Eventually we sobered up and sheepishly returned to our regular roles as parents and pillars of the community (sorry, just snorted chilled Juniper Berry juice and Quinine up my nose when I read that sentence!)  Wise old birds, it was agreed at brunch on Day 2 (oh, yes, the games began from the off) that none, repeat none, of the photographs will ever be posted on Facebook.  Ever.

Nevertheless, having been squiff-eyed throughout, our gracious host wanted to know what had happened at his party.  So he set up a Dropbox link and invited guests to upload any non-compromising photographs, on condition that they remained private, accessible only to the participants and weren't shared with the wider world.  Good call and, because at one point or the other (and for some, the points joined into one very long, very solid line!) everyone let their hair down in a way they'd rather not remember, the pact is sealed.

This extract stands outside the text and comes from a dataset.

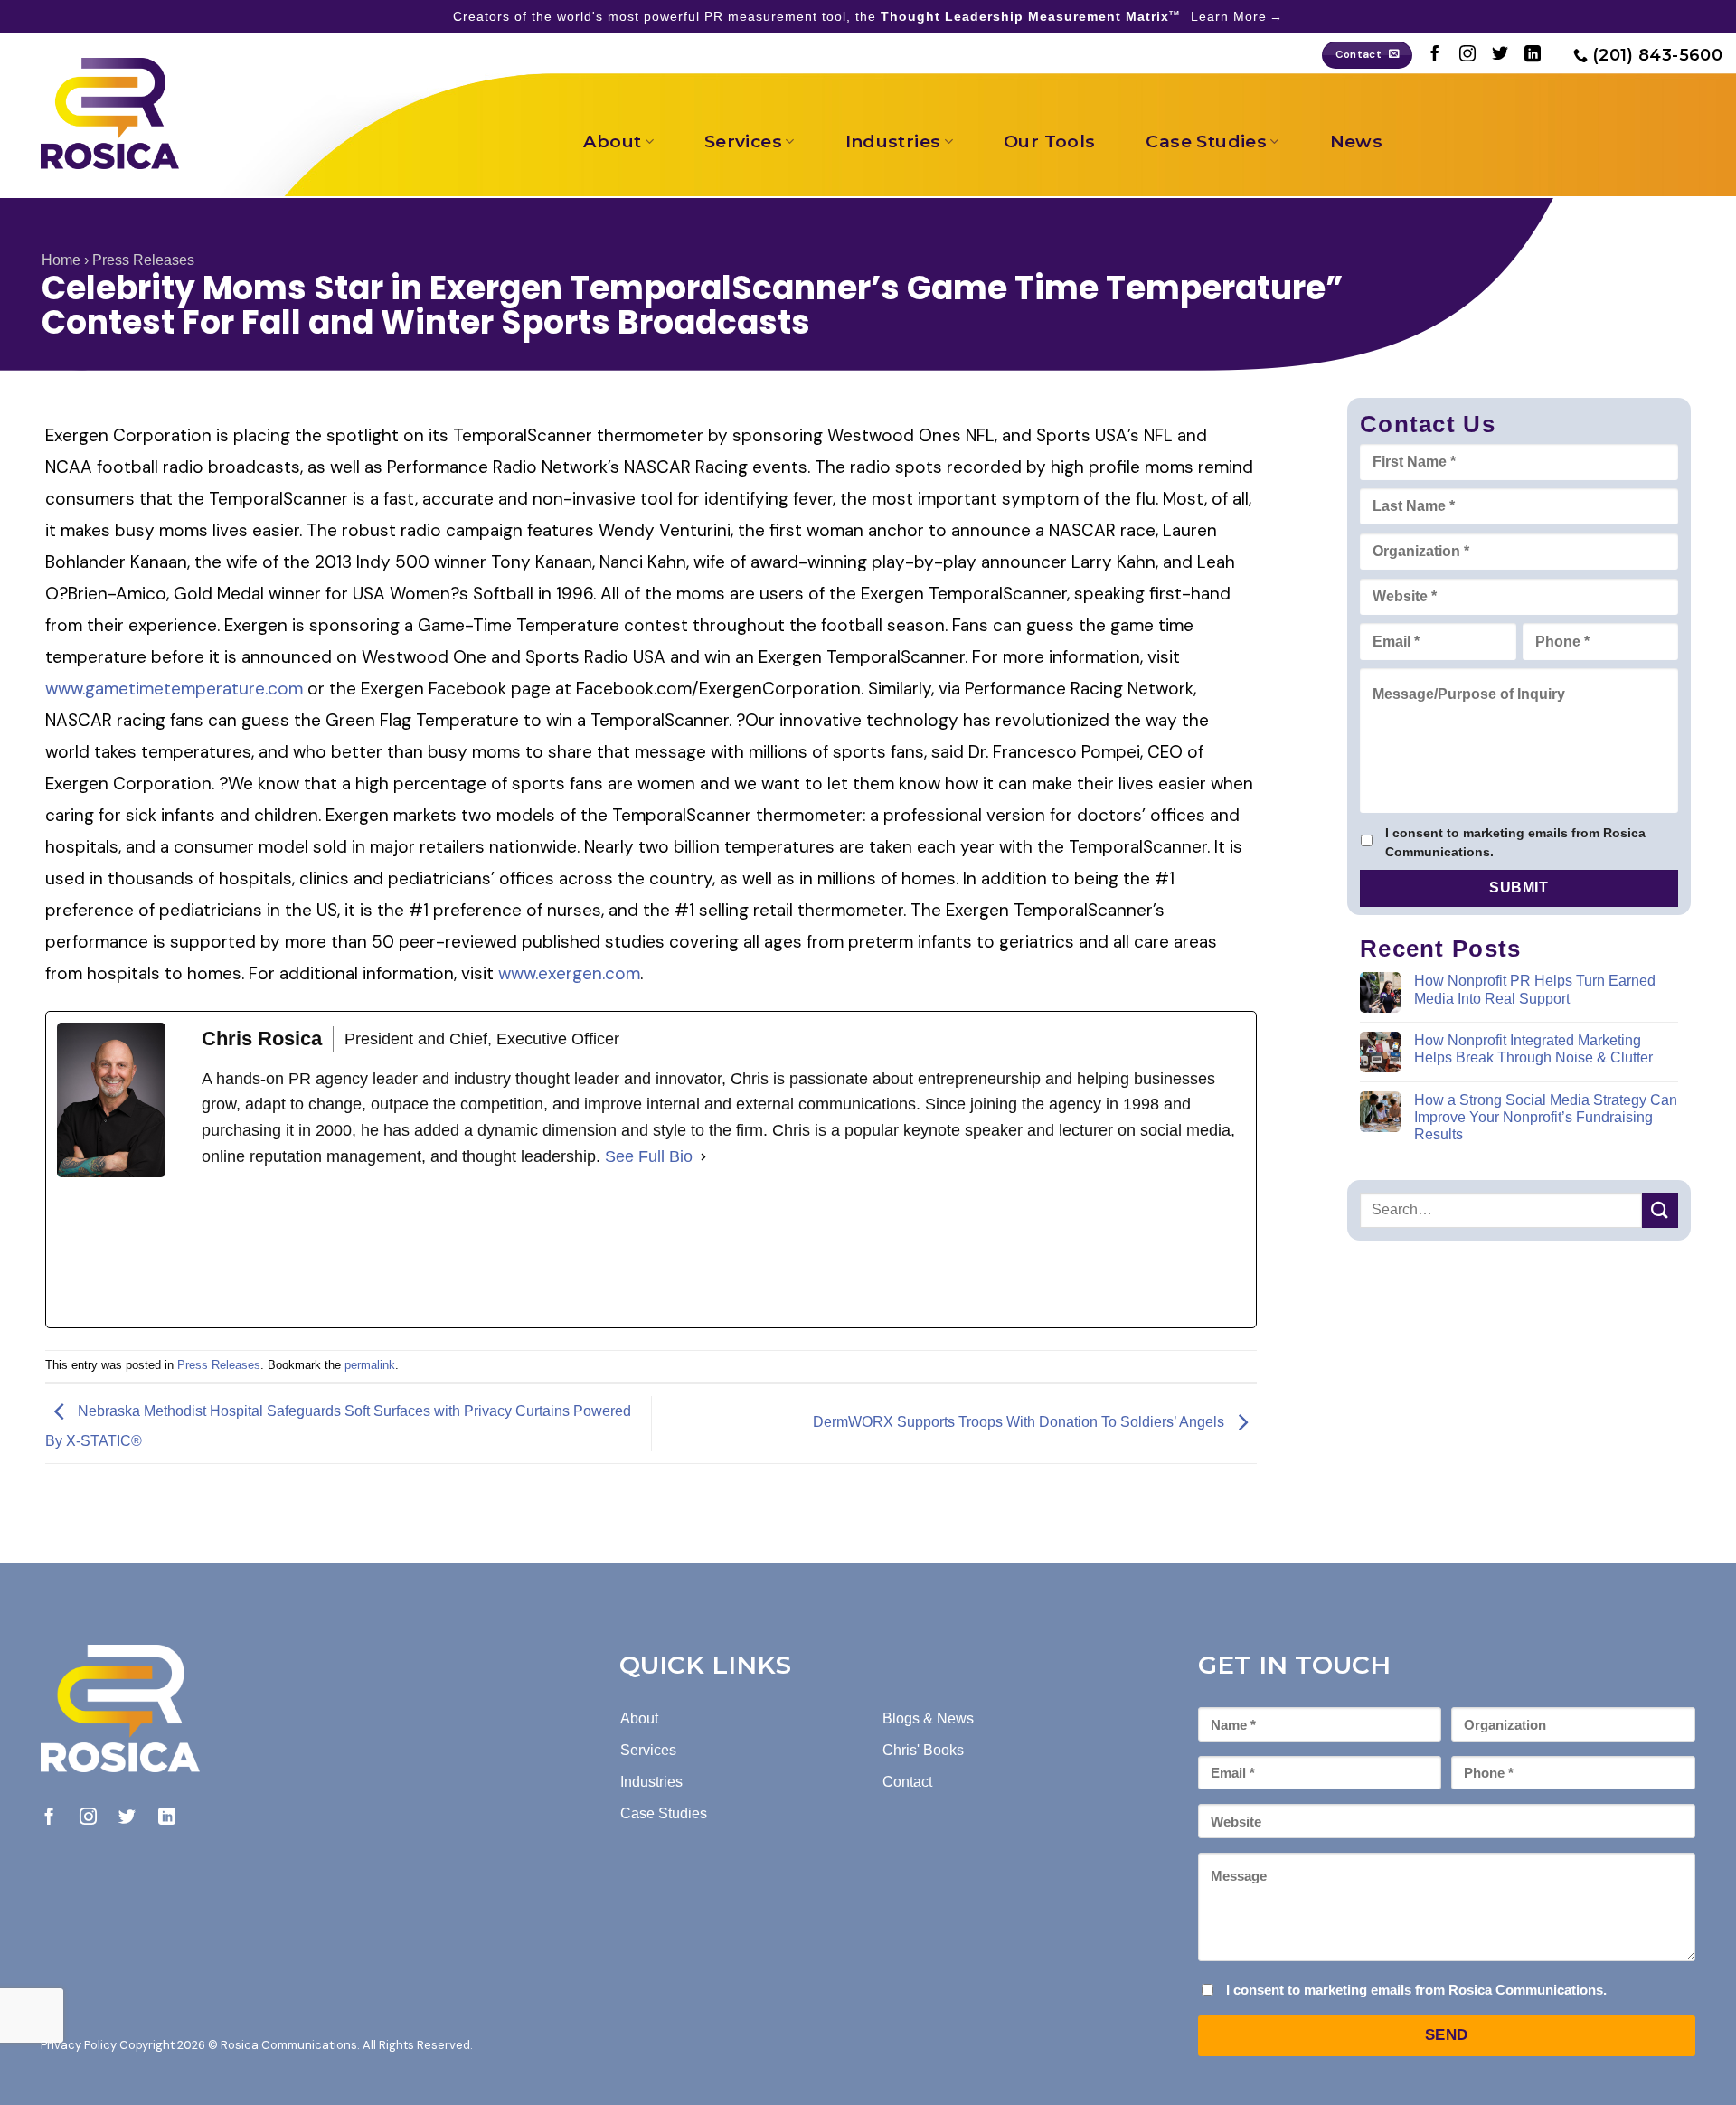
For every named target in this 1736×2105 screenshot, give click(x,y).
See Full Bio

This, then, is the only public photograph of that bushveld blowout, taken during the game drive on our first morning. I risk life and limb publishing it so if no further blogs are ever published, dear reader, you'll know that I was 'done in' by the savage group of aging rockers.  The life of a whistle blower is, alas, one of jeopardy. 

Morning tea in the bush, and some ammunition collecting for a raucous game of "Bokdrolspoeg" (or  Antelope Shit Spitting)  that evening.  Not for the weak-stomached, it's a really foul pastime.  Marinading the dung in gin didn't improve it one iota.
Back to reality, we offer cheery, if restrained, greetings when we inevitably bump into one another around town. One or two of the less gentlemanly (yes you know who you are) can't resist referring to The Night Of The Tablecloth Annointing and they shall, one day, have an accident in a dark alley but that will be the beginning of a new story.

Every generation deserves a revolution and we have turned into reprobate mid lifers - we didn't invent the mid life crisis.  We just perfected it.